Medicated eye drops are rarely used in contact lenses.So if you have an eye infection such as conjunctivitis (pink eyes), your best bet is to avoid wearing contact lenses while using the drops.

Likewise, if you’re using medication drops for an allergy or eye injury, it’s best to avoid lenses until your eyes have fully recovered.


The best eye drops for contact lenses are rewetting eye drops. Dry eye drops may be fine, but can sometimes be thick and cause blurring. Vasoconstrictor eye drops or medicated eye drops should only be used when your lenses come off, not as a replacement for rewetting eye drops.

When to take out contacts

Although many long-lasting contact lenses can be worn for up to 7 days, that doesn’t mean you should. Sometimes contact lenses need to be removed due to infection, eye injury, or other problems.

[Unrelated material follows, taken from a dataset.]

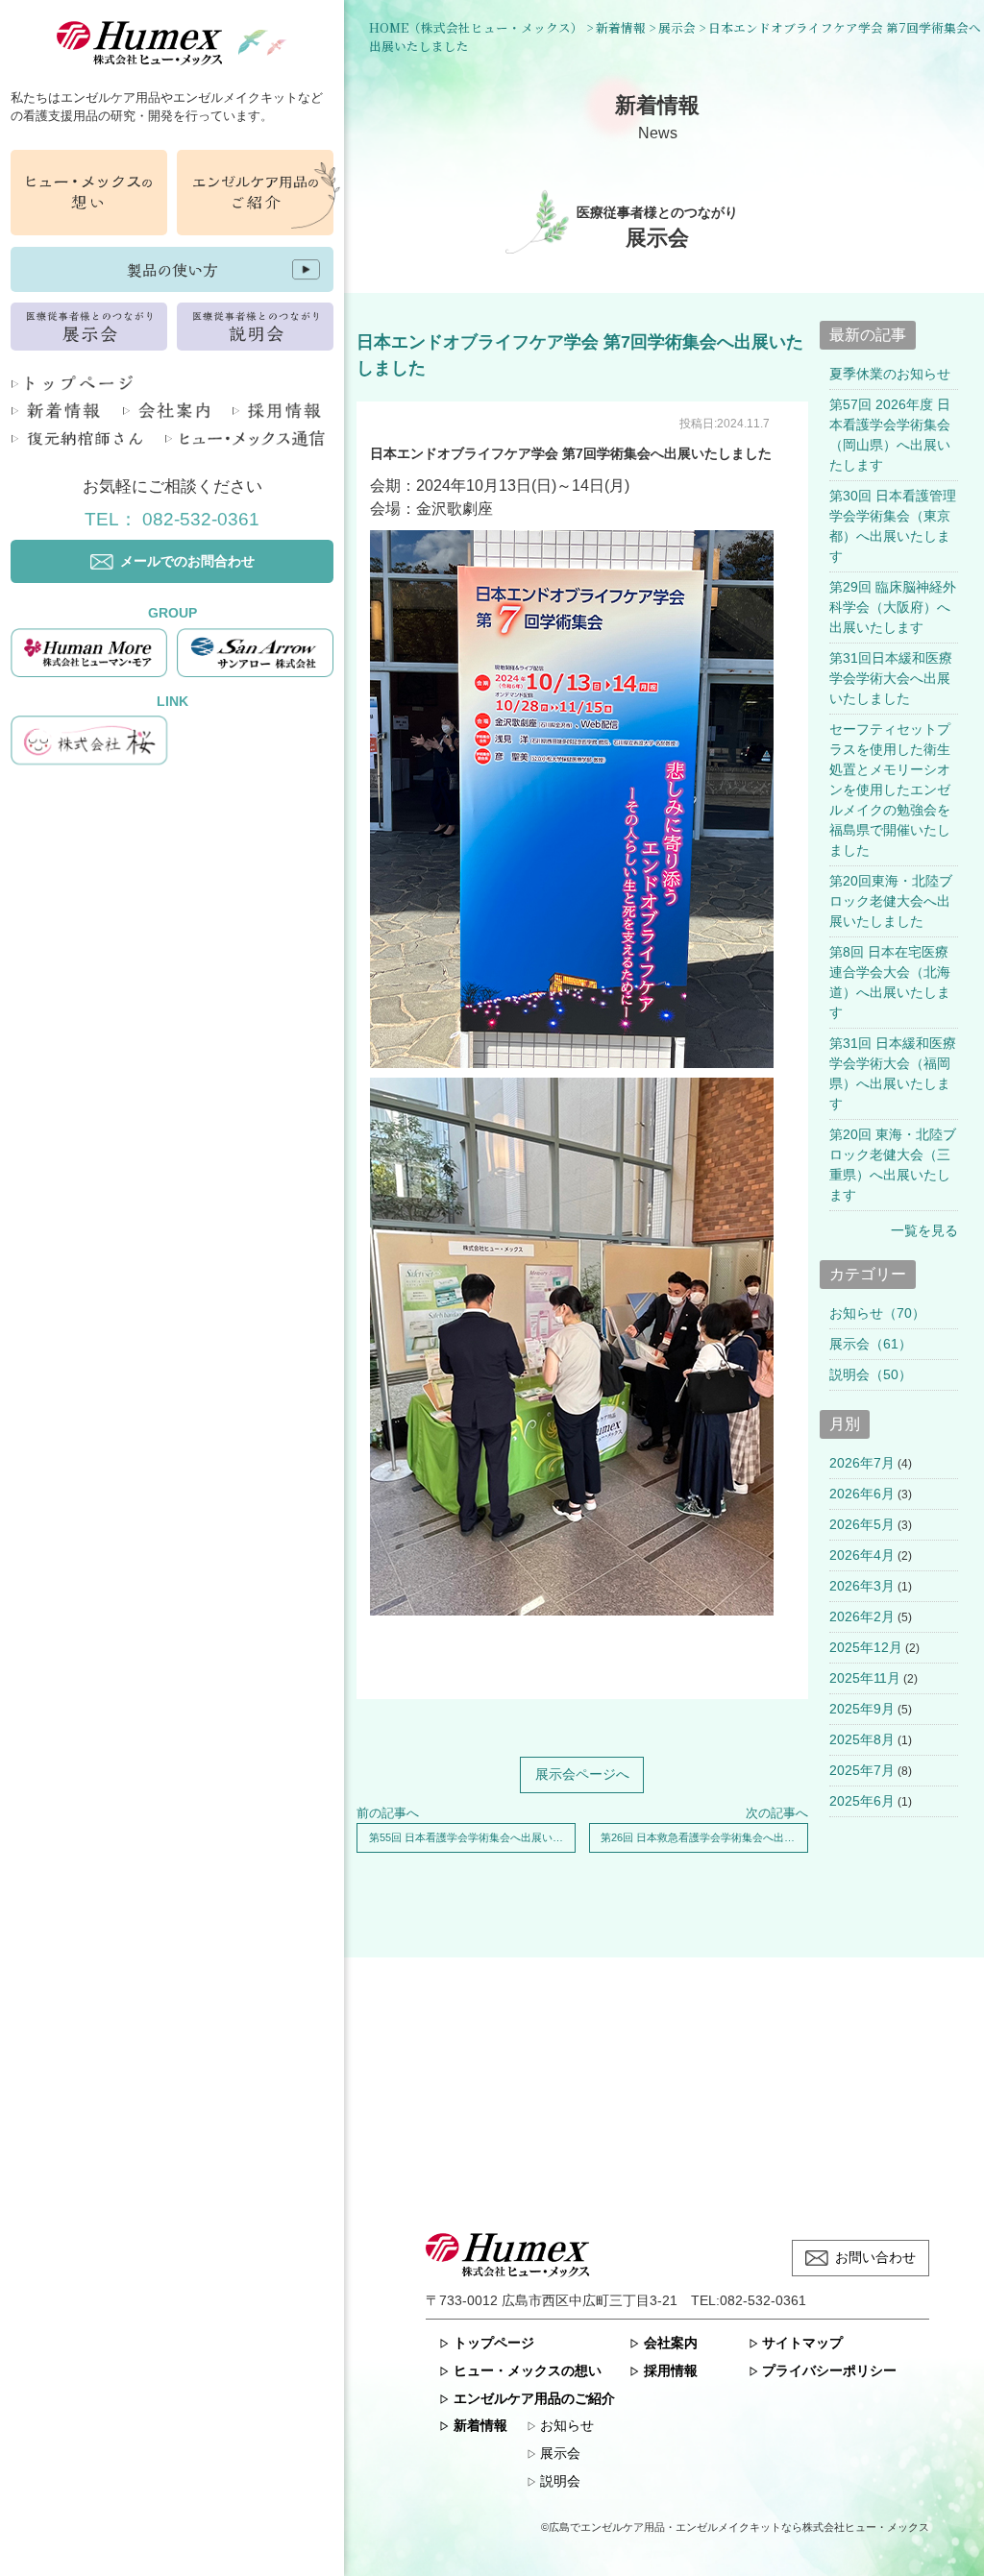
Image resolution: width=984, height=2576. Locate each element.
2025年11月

According to the Centers for Disease Control and Prevention (CDC), you should remove your contact lenses if you:

  • irritability, red eyes
  • Increased pain in or around the eye
  • Sensitivity
  • sudden blurred vision
  • unusually watery eyes
  • eye discharge

Call your eye doctor if symptoms persist for more than a few hours or get worse.


You should remove your contact lenses if you have eye redness, eye pain, sudden blurring, unusual discharge, excessive tearing, or light sensitivity.


There are many different types of eye drops, but not all are suitable for contact lens users. As a general rule, only buy products labeled “for use in contact lenses.”

Remoisturizing eye drops are designed for contact lenses to make them more comfortable in the eyes. Dry eye drops are probably fine, although some formulas are thick and can end up smudging your lenses. Vasoconstrictor eye drops and medicated eye drops should only be used while your contacts are away, not as rewetting agents.

Remove contact lenses if they cause redness, pain, sudden blurring of discharge, light sensitivity, or excessive tearing.